My NodeJS / Express web app requires a Payment gateway that uses an access token that expires every 24hrs. I'm able to successfully create the token, but I need to store it somewhere on the server so that users can submit payments within the 24hr period.
All the articles / questions I've found are for how to secure API endpoints. That's not what I'm after. I'm looking for the best practice for storing 3rd party API access tokens that the application uses on the server to communicate with a 3rd party service.
Usually I would dump application settings (like DB user / password / host) in an ENV variable or config file (https://www.npmjs.com/package/config) that I define when starting the application, but this access token expires every 24hrs and I've been working on the assumption (for all these years) that these values shouldn't be modified once you start running the application.
How should I store sensitive config data that only the server needs to access in a secure way while also being able to update the data when needed?
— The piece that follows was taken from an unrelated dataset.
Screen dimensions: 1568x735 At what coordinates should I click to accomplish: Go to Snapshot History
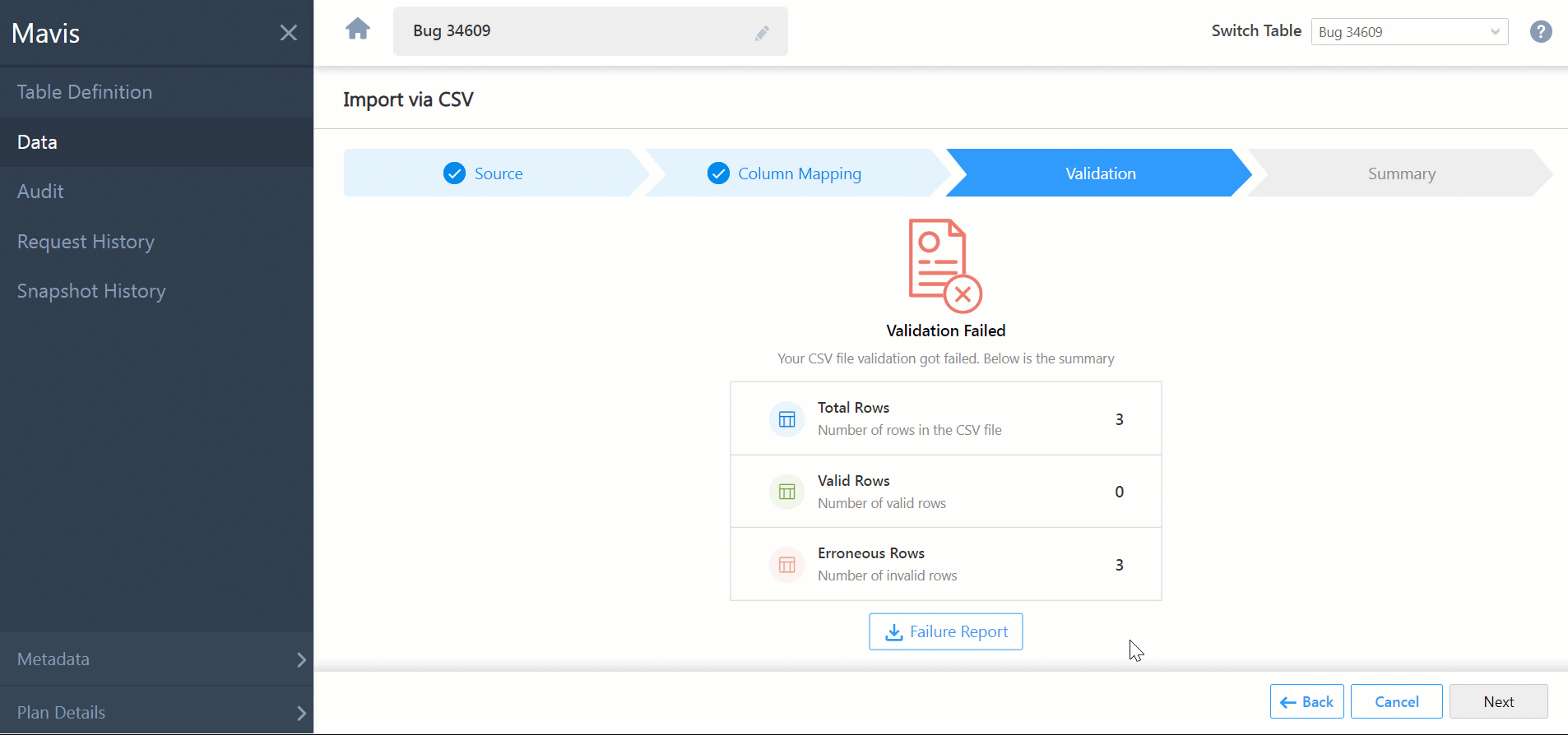tap(91, 291)
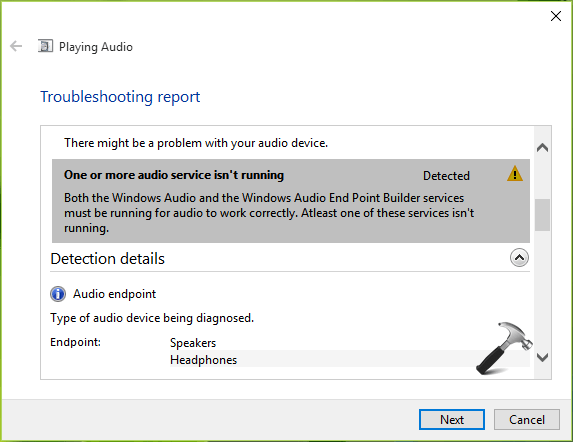
Task: Click the blue Audio endpoint info icon
Action: 58,294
If you can obtain a new access token whenever you need to, then you can just store the token in your server's memory. If the server restarts, then you just obtain a new token whenever the server restarts and store it in a module level Javascript variable. This will be secure to your server process. You can make whatever internal API you want to that module to get the token for other modules in your server to use. That same module can handle getting a new token whenever the current one expires.
If you have to store the token in a way that persists across a server restart, then you would probably store it in the file system in a file, the same way you might store an https credential. Your server should have some part of the file system that is considered secure to your server account. Then, when your server restarts, it can read it from that file. You will probably also need to store the expiration of that token so you know when it will expire or whether it has already expired.